Improved Description of Electron-Plasmon Coupling In Green's Function Calculations

Green's function (GF) methods have been very successful for describing one- or two-particle excitations in solids. The GW approximation [1] is a well established approach for describing quasi-particle peaks in the spectral function. Beyond GW, the cumulant expansion, which is based on a hole-boson coupling model, gives a better description of plasmon satellites [2,3]. However, this traditional time-ordered cumulant (TOC) is only valid far from the Fermi level. Recent development [4] of a generalized cumulant (GC) improves the spectral function close to the Fermi level, but a framework for systematically improving is still missing.
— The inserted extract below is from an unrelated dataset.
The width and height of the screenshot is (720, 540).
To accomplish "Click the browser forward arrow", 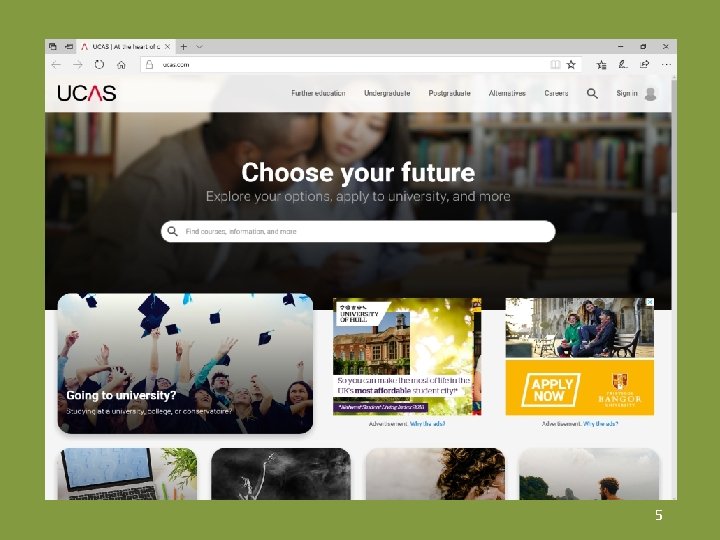I will [78, 65].
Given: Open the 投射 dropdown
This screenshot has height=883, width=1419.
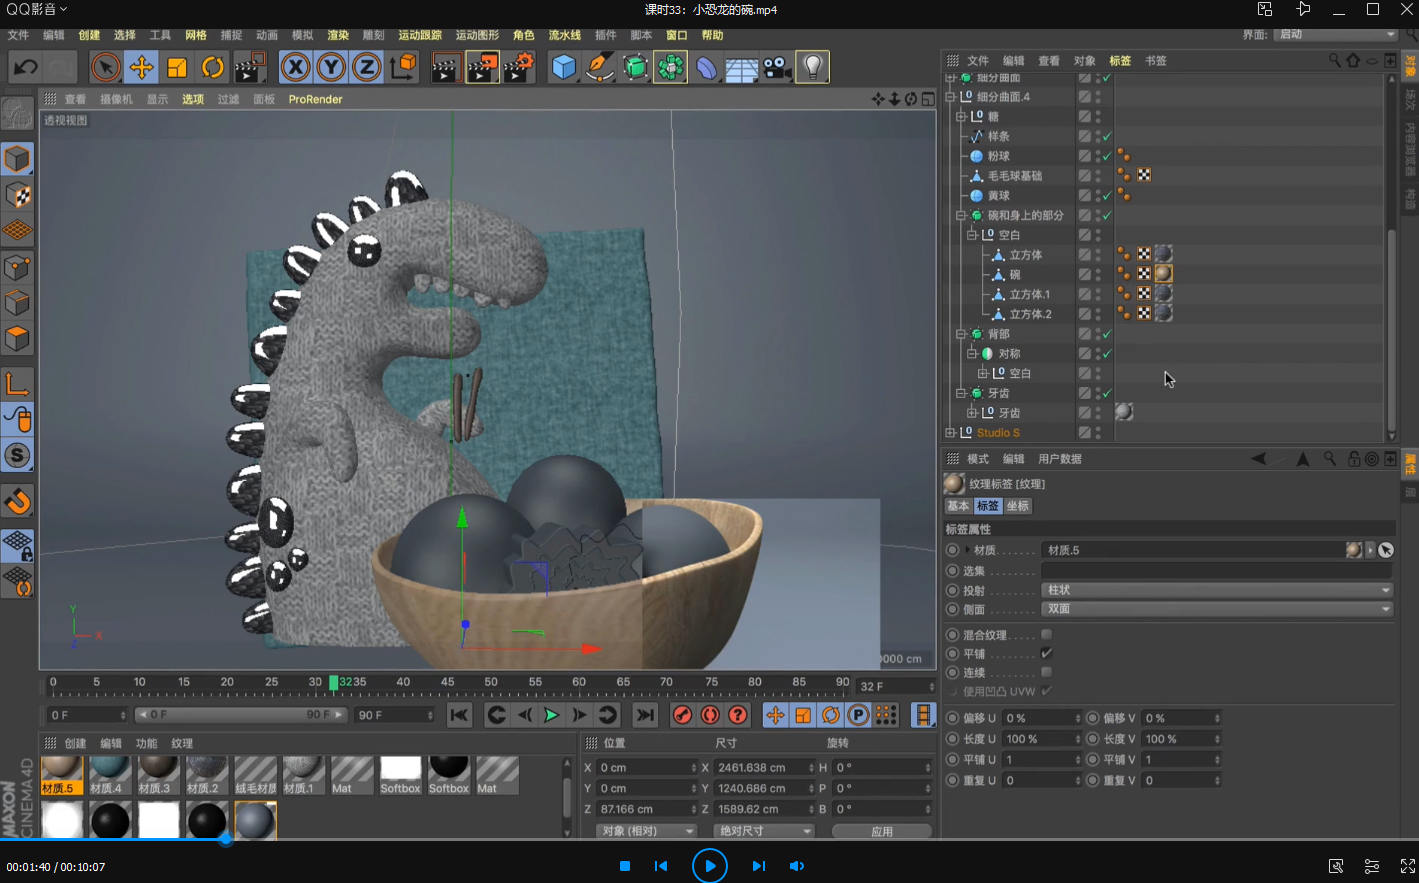Looking at the screenshot, I should click(x=1216, y=590).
Here we show how GW, TOC and GC can be derived as a successive series of approximations in a unified way, and how one can go beyond today's state-of-the-art methods. Results for spectral functions and total energies of an exactly solvable model show that systematic improvement is obtained.\\[4pt] [1] L. Hedin, Phys. Rev. 139 A796 (1965).\\[0pt] [2] F. Aryasetiawan, L. Hedin and K. Karlsson, Phys. Rev. Lett. 77 112268 (1996).\\[0pt] [3] M. Guzzo et al, Phys. Rev. Lett. 107 166401 (2011).\\[0pt] [4] J. J. Kas, J. J. Rehr, and L. Reining, Phys. Rev. B 90 085112 (2014).